Floating realignment is a silly solution

Bud Selig’s special committee is making some pretty crazy news.

According to Sports Illustrated’s Tom Verducci, the 14-man committee is discussing a proposal that calls for "floating" realignment, which would allow teams to change divisions from year-to-year based on geography, payroll and their plans to contend or not.

Alex Remington over at FanGraphs says people shouldn’t quickly dismiss such a radical idea.

One of the issues that this is supposed to solve is in the AL East, where teams like Baltimore, Toronto and Tampa Bay face long odds in trying to make the postseason every year when they play 18 or so games each season against Boston and the New York Yankees.

Let’s assume for a second that baseball does have a competitive balance issue. I know not everyone would agree with that. Some would argue that the Yankees have won only one World Series since 2002, so that proves they aren’t dominating. Others would point to the fact that they’ve missed the playoffs just once since 1995 (the wild-card era) to say they are dominating.

But just this once, let’s all pretend that we all agree there are competitive balance issues.
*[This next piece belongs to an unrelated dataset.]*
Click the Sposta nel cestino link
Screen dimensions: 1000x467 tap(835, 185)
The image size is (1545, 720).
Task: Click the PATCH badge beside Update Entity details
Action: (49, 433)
Radical realignment like the one proposed above only solves half the problems. Sure, the Orioles and the Blue Jays might have an easier time competing if they moved a season here or a season there to the AL Central or AL West.

But tackling competitive balance should also mean the "haves" like the Red Sox or Yankees come back down to Earth. Under the above proposal, their hopes of making the playoffs would only improve, because they’d basically play against teams in their division that simply aren’t trying (you’ll have to read the link to understand how all of this works).

I’d rather see the league get a salary cap and salary floor before a proposal like this is considered. Problem is, to get a cap or floor would results in a lengthy strike or lockout. There’s no doubt about that.

As much as it stinks that the Yankees make the playoffs every year nowadays, how about the period from 1921-64? During that 44-year stretch, the Yankees played in the World Series a staggering 29 times! This type of Yankees success as what we’ve seen recently is nothing new. It’s just a matter of whether or not Major League Baseball wants to do something about it.